## [REQUIRED ACTION]
In the entries below, the lines from the one with "The height and width of the screenshot is (255, 506)." through the one with "Image resolution: width=422" are to be copied exactly; both ends count.

## [SUPPLIED DATA]

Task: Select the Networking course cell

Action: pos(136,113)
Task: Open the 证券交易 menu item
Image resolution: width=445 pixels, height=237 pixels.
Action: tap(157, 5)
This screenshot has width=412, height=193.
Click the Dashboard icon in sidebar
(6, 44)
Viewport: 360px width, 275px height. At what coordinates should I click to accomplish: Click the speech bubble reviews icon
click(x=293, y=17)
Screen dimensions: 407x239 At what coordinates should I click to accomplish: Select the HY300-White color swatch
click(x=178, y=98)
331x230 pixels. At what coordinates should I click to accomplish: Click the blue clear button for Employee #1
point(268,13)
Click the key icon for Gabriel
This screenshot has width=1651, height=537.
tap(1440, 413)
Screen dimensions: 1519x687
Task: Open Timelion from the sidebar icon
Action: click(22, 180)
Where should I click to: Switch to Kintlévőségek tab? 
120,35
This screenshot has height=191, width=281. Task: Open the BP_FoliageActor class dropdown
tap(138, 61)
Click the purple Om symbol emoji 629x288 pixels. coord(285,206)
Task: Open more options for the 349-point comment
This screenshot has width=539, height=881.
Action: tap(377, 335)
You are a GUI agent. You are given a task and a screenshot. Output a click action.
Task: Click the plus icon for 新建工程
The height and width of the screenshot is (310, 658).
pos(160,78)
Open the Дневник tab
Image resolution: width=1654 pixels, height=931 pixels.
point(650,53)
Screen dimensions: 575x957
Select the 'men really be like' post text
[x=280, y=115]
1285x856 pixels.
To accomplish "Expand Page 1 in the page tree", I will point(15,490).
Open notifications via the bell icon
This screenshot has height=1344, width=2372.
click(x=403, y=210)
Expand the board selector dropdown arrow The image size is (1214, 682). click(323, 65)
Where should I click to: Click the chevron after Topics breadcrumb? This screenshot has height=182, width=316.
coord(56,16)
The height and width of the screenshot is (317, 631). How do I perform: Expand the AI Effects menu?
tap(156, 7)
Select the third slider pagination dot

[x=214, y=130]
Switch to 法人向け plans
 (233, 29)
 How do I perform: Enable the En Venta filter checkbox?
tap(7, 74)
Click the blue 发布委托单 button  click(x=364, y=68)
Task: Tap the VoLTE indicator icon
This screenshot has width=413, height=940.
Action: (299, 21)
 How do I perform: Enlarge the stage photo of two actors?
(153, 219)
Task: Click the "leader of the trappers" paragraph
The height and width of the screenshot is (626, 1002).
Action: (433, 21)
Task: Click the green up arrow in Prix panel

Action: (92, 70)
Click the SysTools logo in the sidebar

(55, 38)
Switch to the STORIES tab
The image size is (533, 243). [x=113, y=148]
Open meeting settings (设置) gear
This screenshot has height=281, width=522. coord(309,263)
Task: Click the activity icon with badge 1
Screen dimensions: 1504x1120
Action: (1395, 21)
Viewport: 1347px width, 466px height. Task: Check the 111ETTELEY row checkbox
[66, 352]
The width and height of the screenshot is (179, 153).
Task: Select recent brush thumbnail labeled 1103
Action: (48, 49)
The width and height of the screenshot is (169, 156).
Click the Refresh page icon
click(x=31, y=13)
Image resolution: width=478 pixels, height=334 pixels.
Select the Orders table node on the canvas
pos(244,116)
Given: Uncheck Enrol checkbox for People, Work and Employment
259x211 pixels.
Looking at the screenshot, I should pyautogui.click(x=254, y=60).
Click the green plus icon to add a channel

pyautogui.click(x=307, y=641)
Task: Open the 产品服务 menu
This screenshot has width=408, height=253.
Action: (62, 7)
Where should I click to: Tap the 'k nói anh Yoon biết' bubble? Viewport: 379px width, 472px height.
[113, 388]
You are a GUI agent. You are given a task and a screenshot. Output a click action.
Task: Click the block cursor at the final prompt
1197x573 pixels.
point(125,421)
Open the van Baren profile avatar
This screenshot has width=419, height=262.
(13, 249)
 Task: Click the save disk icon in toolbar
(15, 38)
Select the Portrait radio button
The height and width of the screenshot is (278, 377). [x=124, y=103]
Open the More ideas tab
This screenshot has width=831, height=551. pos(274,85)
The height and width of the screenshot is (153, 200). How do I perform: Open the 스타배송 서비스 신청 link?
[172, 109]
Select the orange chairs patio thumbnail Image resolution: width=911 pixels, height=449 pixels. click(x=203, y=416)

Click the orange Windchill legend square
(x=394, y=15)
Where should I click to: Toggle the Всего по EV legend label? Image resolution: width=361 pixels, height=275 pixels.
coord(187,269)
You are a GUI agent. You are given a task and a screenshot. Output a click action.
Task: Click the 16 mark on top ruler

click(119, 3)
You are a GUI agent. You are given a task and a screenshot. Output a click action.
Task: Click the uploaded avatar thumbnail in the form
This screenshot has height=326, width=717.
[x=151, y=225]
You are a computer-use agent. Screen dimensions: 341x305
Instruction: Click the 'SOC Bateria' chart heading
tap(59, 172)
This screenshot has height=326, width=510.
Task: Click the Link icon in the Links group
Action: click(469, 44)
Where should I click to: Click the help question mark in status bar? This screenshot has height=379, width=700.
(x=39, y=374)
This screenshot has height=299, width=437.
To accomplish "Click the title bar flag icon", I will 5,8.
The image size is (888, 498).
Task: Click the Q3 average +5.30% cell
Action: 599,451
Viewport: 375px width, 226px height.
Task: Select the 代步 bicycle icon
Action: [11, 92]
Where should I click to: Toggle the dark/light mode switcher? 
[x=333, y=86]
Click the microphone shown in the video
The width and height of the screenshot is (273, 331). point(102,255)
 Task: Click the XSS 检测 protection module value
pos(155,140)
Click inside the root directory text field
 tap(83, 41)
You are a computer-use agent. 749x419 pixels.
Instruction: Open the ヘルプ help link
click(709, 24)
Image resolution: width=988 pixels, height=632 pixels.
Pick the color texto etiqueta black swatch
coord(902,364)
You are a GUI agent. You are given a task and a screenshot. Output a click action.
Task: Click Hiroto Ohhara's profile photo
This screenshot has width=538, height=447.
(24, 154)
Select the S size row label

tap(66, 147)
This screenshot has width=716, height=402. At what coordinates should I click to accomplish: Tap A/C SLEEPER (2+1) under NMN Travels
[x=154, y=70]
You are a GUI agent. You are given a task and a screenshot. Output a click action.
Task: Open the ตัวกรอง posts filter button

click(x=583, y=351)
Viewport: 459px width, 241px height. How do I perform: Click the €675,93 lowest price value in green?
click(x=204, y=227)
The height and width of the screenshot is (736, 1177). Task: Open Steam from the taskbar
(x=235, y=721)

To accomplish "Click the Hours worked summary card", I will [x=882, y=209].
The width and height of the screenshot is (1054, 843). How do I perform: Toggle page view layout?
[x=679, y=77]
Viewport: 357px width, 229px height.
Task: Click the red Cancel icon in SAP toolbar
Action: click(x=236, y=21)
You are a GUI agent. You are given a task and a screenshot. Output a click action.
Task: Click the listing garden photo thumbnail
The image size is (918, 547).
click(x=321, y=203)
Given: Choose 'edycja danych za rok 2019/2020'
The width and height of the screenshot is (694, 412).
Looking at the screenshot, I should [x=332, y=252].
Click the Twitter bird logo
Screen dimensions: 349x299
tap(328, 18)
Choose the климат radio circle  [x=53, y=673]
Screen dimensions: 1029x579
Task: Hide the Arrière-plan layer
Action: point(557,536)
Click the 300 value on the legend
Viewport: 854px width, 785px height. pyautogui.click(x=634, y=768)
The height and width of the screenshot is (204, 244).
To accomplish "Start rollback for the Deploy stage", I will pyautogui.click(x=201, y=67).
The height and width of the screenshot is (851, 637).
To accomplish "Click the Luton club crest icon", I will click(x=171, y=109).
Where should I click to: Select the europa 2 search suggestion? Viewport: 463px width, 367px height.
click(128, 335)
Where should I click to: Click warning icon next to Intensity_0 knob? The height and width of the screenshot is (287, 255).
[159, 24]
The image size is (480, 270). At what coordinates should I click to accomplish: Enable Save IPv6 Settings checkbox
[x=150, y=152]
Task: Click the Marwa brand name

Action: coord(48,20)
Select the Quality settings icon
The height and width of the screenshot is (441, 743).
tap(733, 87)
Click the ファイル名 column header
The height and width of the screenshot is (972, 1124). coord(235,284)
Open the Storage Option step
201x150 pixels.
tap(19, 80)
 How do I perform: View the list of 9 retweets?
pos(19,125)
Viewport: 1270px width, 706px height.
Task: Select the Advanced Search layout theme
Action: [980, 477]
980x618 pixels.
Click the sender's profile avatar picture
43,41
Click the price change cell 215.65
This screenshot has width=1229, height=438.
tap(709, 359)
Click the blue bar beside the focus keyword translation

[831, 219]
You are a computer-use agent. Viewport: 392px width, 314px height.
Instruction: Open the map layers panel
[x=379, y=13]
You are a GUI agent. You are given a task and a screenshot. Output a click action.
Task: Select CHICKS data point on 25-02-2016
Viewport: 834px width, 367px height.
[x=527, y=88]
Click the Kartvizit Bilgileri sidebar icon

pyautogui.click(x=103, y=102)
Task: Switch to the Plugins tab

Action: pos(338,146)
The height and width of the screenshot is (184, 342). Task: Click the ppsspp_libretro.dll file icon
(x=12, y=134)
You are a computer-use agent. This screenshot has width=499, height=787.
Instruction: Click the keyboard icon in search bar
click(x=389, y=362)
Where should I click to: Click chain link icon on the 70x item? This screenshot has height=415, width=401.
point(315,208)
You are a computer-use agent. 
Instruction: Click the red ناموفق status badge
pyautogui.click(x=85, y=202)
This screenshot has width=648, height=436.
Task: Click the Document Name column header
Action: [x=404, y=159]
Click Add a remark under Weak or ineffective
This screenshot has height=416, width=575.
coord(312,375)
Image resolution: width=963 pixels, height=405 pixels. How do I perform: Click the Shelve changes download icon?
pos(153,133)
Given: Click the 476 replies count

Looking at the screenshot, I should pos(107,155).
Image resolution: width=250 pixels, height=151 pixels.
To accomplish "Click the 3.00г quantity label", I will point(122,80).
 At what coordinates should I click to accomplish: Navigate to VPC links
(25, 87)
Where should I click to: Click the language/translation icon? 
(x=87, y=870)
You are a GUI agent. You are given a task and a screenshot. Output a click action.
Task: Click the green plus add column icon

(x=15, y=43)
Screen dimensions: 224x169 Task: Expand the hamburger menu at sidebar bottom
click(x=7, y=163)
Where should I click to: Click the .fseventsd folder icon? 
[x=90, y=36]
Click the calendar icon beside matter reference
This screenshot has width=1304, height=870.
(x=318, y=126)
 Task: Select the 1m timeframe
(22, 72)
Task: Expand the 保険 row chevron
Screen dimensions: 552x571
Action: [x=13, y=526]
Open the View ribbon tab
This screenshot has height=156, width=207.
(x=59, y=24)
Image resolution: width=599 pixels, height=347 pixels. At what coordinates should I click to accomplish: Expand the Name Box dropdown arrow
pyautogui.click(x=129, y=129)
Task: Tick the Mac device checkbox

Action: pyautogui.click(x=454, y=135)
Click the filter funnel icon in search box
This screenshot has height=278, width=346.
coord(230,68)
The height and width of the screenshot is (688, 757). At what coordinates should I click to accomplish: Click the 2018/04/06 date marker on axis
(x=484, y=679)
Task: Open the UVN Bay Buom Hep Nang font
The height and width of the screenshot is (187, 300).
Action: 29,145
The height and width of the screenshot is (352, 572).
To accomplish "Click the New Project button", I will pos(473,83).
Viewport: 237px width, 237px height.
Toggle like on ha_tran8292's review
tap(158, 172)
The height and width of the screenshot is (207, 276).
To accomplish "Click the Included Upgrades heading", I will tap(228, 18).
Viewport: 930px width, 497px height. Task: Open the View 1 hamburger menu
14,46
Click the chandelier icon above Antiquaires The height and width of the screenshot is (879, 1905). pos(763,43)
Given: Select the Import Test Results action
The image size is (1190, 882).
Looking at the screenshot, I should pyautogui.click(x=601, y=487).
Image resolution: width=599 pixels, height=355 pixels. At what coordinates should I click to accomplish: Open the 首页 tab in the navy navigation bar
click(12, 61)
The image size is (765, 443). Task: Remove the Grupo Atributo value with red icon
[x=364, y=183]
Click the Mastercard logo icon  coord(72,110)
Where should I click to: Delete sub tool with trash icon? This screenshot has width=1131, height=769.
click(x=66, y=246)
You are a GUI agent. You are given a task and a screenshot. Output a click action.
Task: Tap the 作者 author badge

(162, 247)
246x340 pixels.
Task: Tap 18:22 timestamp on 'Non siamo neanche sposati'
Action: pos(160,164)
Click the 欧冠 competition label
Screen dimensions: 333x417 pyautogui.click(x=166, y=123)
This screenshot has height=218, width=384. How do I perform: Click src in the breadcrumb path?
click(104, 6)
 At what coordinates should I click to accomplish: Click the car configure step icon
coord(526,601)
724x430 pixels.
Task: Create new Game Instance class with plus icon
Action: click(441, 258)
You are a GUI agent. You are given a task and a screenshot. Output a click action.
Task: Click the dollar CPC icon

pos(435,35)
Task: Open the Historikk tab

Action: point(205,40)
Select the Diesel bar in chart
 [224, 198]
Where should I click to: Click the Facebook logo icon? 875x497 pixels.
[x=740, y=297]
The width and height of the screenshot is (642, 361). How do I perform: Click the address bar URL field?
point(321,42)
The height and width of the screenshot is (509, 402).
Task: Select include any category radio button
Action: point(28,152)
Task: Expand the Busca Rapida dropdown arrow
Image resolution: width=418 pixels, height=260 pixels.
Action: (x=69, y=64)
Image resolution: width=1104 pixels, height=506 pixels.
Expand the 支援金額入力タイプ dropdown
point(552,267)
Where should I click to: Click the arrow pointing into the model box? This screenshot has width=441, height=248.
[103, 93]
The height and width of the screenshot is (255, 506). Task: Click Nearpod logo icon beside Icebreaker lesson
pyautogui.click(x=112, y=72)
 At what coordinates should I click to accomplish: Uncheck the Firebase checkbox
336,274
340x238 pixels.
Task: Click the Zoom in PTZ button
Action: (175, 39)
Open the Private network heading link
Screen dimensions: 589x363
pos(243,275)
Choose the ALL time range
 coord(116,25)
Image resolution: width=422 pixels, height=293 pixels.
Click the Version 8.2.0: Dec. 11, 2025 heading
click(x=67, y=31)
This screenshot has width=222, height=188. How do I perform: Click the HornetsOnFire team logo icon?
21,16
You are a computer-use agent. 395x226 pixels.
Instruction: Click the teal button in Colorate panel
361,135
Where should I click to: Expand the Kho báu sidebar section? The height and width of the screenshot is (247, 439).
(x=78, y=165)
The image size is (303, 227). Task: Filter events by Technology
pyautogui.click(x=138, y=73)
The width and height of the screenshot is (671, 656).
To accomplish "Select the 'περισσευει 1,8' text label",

## [SOLUTION FOR THIS EXERCISE]
The height and width of the screenshot is (255, 506). Task: Click Nearpod logo icon beside Icebreaker lesson
pyautogui.click(x=112, y=72)
 At what coordinates should I click to accomplish: Uncheck the Firebase checkbox
336,274
340x238 pixels.
Task: Click the Zoom in PTZ button
Action: (175, 39)
Open the Private network heading link
Screen dimensions: 589x363
pos(243,275)
Choose the ALL time range
 coord(116,25)
Image resolution: width=422 pixels, height=293 pixels.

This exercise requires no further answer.